Nesse sentido, fica claro que a abolição não foi o resultado da bondade da princesa Isabel, nem mesmo de qualquer consideração em relação às condições desumanas às quais os negros eram submetidos, mas sim de muita luta do povo negro. Essa situação fez com que, de um lado extremo, em reação à tentativa da burguesia de endeusar a monarquia, a esquerda pequeno-burguesa desenvolveu a tese de que a abolição não deveria ser comemorada. Em sua edição de número 589, o jornal Opinião Socialista, editado pelo Partido Socialista dos Trabalhadores Unificado (PSTU) e publicado no dia 6 de março do ano corrente, é dito que essa “abolição não nos representa”. Essa tese seria ridícula, pois levaria à conclusão de que entre hoje, em que a escravidão não é permitida, e há 140 anos, quando a escravidão era legal, não há qualquer mudança.

A abolição é uma conquista do povo negro, sim. Não é uma concessão da princesa Isabel, tampouco um direito artificial. Deve ser entendida, portanto, como uma revolução frustrada. Isto é, como uma primeira experiência do povo negro em sua tentativa de tomar o poder. Uma história que deve servir de exemplo para que os negros, hoje, se insurjam contra a dominação da burguesia para acabar de vez com a exploração que teve início com seus antepassados.

O problema é que o registro desse histórico de lutas do povo negro foi, quase todo ele, queimado pelo próprio regime político.

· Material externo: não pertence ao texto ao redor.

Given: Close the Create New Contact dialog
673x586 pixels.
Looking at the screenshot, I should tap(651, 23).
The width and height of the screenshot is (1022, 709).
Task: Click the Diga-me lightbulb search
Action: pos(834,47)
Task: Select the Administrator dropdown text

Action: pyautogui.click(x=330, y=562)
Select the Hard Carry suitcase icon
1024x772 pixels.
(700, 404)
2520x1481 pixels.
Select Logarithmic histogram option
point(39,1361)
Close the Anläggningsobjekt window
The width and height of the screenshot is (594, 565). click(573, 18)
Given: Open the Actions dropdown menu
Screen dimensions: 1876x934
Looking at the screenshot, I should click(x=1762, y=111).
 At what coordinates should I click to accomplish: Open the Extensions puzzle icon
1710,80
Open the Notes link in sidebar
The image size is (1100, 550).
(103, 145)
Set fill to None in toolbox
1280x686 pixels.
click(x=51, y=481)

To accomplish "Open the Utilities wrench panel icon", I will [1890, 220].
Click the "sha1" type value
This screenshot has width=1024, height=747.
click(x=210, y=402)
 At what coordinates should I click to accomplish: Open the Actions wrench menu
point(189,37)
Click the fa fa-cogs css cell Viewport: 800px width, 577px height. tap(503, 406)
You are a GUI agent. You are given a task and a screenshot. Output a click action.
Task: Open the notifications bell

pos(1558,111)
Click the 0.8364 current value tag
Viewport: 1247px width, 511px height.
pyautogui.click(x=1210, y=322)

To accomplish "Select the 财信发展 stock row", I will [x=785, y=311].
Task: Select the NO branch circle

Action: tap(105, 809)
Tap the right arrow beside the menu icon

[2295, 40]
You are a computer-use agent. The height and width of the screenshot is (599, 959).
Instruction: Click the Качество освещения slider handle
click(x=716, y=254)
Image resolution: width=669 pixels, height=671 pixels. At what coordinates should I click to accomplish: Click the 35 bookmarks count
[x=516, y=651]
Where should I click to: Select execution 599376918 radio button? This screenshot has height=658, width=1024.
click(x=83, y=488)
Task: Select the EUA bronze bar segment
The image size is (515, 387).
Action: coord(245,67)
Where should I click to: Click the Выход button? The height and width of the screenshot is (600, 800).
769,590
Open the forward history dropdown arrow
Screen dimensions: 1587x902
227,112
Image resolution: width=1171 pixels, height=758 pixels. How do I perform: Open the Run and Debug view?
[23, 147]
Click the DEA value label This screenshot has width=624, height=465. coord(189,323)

O esforço para negar a tradição combativa dos negros, a sua capacidade inesgotável de se rebelar para alcançar a sua liberdade, vem sendo sistematicamente alimentado pelas classes dominantes. E é justamente aí que reside o grande crime do presidente da Fundação Palmares. A tentativa de apagar a luta do povo negro da história e de desencavar a monarquia é uma iniciativa que só serve à burguesia, sobretudo seus setores mais abertamente racistas.

Essa não é a única tentativa de Sérgio Camargo de destruir a memória do povo negro. Segundo publicado em seu perfil no Twitter, o bolsonarista estaria tentando mudar o nome da própria fundação para André Rebouças. Com isso, Camargo procura tornar a fundação ainda mais despolitizada, amenizando a polarização política e o ódio à burguesia racista, uma vez que Palmares, que remete ao Quilombo dos Palmares, é um nome intimamente ligado à luta violenta e decidida do povo negro.